What is required =>
Skip the pictures and restate, word for word, the lines from the one containing "The image size is (747, 384)." to the end of the data below.

[Collected data]

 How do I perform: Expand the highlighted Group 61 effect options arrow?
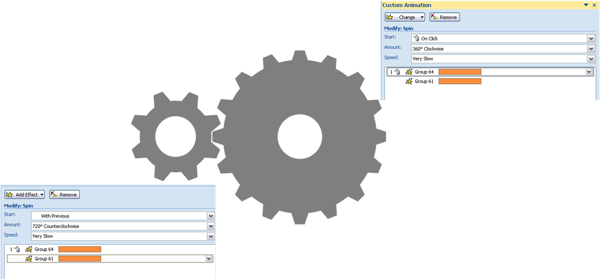209,259
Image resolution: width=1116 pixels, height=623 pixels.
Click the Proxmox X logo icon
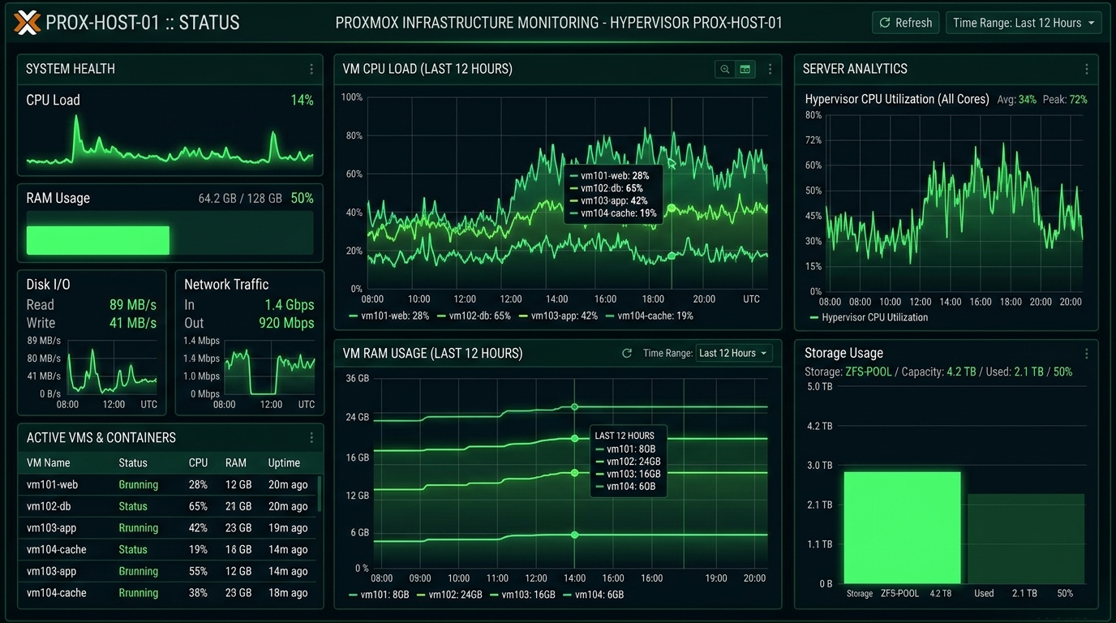click(27, 23)
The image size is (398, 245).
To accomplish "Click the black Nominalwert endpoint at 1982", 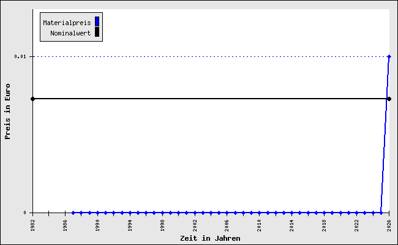I will [x=32, y=99].
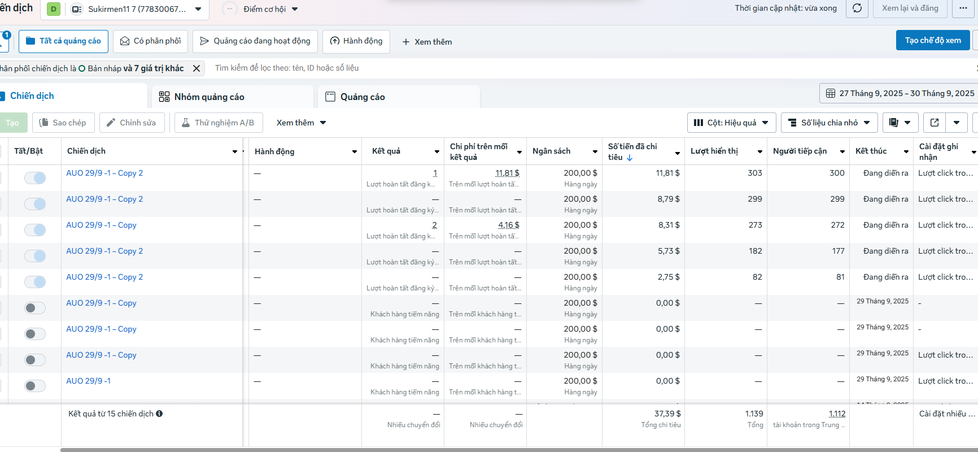
Task: Expand the Cột: Hiệu quả columns dropdown
Action: click(731, 123)
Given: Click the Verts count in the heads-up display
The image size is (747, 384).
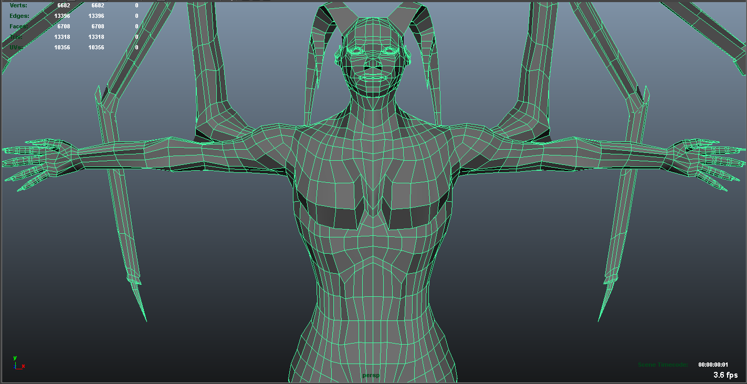Looking at the screenshot, I should click(x=63, y=5).
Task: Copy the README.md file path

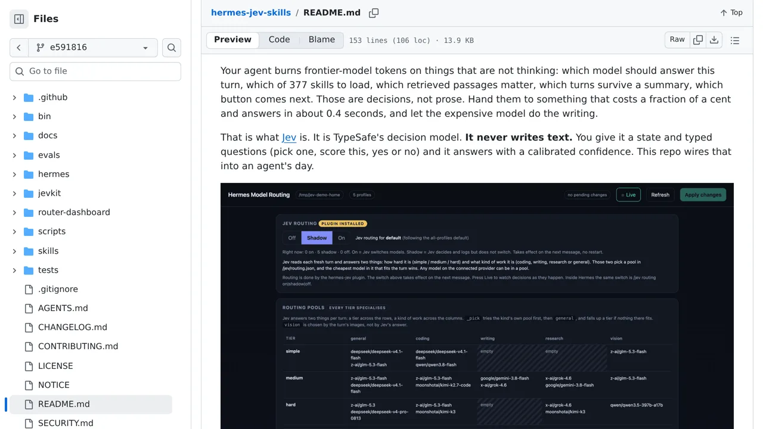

Expected answer =>
The image size is (747, 384).
Looking at the screenshot, I should click(x=63, y=5).
Task: Copy the README.md file path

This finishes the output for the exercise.